Человек просто шёл сквозь лес…
И вдруг на маленькой лесной полянке он увидел берёзку. Берёзка стояла как раз посреди полянки, она была красивая и печальная. И ещё… беззащитная, такая беззащитная, что у человека как-то странно и тревожно защемило на сердце.
Человек подошёл к берёзке, остановился подле неё и некоторое время молча рассматривал растрёпанные жёлтые кудри, мокрые от ненастья.
— Здравствуй, берёзка! — проговорил, наконец, человек.
— Здравствуй! — отозвалась берёзка.
И человек почему-то совершенно не удивился этому. Он лишь вздохнул и осторожно провёл озябшими пальцами по белой прозрачной коре.
— Тебе не холодно? — спросил человек.
— Мне не бывает холодно, — ответила берёзка. — Мне бывает грустно.
— Мне тоже бывает грустно, — сказал человек. — Вот и сейчас мне грустно, сам не знаю почему.
— Тебе и в самом деле сейчас грустно, — сказала берёзка. — Я это ощущаю. Но твоя грусть пройдёт и уже скоро…
И они замолчали… а сверху вновь набежала очередная осенняя тучка, и вновь принялся сыпать сверху мелкий и надоедливый осенний дождик. И человек невольно поправил воротник куртки и тоскливо, без всякой надежды посмотрел на низкое свинцовое небо над головой.
— Я приду завтра! — сказал он. — Я обязательно приду завтра!
— Буду ждать, — ответила берёзка. — Даже если ты не придёшь завтра, я всё равно буду ждать!
— Я приду! — сказал человек и ушёл.
А ночью ему снился сон. Странный, удивительный сон, так не похожий на все прежние его сны…
Во сне человек вновь был маленьким и бежал куда-то по огромному цветущему лугу, бежал босиком, напрямик, без дорог и тропинок. Он бежал по удивительно росной и удивительно мягкой траве, бежал, а вокруг звонко стрекотали кузнечики и весело разлетались в разные стороны яркие разноцветные бабочки. И, казалось, даже воздух вокруг был до самых краёв наполнен терпкими ароматами лета, счастья и детства. Человек бежал босиком, а там, куда он бежал, было что-то, волшебное что-то… и человеку так нужно было, так необходимо было добежать…
Но он проснулся раньше, чем добежал. И, не раскрывая глаз, долго и неподвижно лежал в кровати, слушая, как мелко и непрерывно барабанят в оконные стёкла прозрачные капли дождя. Не хотелось вставать, не хотелось никого видеть… жить человеку тоже не особенно хотелось…
И тут он вспомнил берёзку.
И представил вдруг, как холодно и грустно ей там одной, посреди пустого мокрого утра. Представив всё это, человек сразу же встал и принялся торопливо одеваться.

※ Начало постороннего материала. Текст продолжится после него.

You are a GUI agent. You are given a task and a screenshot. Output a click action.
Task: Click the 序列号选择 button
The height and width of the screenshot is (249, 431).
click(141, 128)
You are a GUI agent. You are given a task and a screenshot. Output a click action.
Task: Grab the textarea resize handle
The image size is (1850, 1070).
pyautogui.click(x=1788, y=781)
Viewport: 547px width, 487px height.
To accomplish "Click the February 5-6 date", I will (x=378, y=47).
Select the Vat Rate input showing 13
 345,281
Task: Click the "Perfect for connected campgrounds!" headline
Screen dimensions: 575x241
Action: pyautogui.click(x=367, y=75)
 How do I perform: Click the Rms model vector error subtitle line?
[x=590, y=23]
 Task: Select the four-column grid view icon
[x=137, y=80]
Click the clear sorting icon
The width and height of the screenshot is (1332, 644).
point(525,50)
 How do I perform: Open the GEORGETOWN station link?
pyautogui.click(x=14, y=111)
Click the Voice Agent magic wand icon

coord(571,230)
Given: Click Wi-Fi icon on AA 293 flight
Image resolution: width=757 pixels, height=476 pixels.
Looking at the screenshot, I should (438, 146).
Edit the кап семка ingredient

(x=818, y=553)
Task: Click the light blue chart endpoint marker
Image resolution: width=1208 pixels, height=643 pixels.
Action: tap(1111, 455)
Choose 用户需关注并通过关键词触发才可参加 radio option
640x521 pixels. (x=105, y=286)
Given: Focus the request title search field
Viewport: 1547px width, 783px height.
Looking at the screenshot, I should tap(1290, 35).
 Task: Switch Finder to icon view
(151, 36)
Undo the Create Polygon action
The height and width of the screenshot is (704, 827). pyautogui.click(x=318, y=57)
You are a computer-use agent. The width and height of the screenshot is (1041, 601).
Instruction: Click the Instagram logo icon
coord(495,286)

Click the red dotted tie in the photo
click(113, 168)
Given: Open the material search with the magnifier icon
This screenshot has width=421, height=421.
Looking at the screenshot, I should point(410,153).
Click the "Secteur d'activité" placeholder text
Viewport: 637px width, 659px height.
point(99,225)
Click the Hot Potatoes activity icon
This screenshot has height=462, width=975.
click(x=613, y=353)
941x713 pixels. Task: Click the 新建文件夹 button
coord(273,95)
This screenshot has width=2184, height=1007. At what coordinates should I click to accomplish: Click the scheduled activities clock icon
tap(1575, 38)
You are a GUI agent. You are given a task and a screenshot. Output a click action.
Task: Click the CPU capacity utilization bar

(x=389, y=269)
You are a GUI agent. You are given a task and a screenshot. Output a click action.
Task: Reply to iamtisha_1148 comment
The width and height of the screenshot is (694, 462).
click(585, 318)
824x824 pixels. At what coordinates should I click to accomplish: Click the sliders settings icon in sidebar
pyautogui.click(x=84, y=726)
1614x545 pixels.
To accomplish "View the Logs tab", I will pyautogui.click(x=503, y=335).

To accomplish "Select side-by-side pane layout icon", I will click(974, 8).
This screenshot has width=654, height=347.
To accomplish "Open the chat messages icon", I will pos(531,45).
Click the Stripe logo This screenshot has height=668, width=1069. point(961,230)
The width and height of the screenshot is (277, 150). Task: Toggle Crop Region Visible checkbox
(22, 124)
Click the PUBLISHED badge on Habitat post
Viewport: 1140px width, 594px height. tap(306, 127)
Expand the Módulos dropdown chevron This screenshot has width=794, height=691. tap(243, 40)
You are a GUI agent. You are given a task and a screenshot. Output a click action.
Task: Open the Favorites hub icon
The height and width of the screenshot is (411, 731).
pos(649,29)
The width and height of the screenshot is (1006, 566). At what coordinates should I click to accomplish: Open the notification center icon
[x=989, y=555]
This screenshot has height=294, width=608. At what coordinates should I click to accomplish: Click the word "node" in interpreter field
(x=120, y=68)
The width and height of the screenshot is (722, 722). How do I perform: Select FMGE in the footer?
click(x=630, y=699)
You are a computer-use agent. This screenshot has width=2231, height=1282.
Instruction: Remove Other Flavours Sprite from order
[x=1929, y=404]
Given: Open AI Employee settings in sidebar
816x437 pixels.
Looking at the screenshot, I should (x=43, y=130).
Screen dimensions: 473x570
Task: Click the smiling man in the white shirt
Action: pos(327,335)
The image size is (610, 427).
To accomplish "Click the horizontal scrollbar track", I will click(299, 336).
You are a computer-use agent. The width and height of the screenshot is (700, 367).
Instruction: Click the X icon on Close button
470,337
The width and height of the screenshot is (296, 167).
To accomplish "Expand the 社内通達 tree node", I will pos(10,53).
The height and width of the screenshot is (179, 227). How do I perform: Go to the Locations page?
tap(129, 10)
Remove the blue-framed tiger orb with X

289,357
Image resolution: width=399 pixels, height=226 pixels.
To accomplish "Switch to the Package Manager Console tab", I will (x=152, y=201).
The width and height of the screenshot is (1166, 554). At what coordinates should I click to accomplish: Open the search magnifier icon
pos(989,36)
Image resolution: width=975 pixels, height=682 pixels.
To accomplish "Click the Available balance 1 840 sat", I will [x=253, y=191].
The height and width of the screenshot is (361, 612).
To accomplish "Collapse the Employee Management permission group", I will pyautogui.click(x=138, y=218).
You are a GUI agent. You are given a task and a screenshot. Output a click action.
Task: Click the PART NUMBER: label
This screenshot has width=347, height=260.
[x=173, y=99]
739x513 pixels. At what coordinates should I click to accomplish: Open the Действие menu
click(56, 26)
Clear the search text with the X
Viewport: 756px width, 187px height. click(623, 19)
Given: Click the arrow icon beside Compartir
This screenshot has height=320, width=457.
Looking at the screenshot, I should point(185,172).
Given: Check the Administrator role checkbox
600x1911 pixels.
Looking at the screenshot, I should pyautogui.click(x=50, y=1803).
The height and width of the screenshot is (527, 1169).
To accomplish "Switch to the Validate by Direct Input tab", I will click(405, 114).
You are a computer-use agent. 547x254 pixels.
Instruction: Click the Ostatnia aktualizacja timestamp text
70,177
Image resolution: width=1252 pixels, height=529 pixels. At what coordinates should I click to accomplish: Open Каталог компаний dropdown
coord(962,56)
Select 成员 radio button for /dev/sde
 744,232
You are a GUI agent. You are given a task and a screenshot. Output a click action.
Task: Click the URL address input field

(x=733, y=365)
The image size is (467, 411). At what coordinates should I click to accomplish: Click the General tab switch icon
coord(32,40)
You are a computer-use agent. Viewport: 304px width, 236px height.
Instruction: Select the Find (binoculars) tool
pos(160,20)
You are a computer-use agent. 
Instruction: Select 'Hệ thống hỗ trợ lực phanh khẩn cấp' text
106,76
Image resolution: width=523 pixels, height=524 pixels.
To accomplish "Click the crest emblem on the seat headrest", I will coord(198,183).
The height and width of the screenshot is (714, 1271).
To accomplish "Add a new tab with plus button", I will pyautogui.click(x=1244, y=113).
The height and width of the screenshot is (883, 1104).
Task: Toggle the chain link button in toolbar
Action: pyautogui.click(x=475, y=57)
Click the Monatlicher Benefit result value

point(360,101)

В лесу всё было по-прежнему. И по-прежнему шептала-шелестела под ногами человека промокшая чёрная листва… и берёзка тоже стояла на прежнем своём месте. Капли дождя непрерывной чередой сбегали вниз по её белоснежному стволу… и человеку вдруг показалось, что берёзка плачет.
— Здравствуй, берёзка! — произнёс человек тихо, еле слышно. — Я пришёл!
— Ты пришёл, — тоже еле слышно прошелестела в ответ берёзка. — Я думала, что никогда больше не увижу тебя…
— Ты ошиблась, берёзка! — сказал человек. — Я здесь! Я пришёл, как и обещал!
— Ты пришёл! — повторила берёзка. — Пришёл, как обещал…
И человеку вдруг показалось, что берёзка вздохнула.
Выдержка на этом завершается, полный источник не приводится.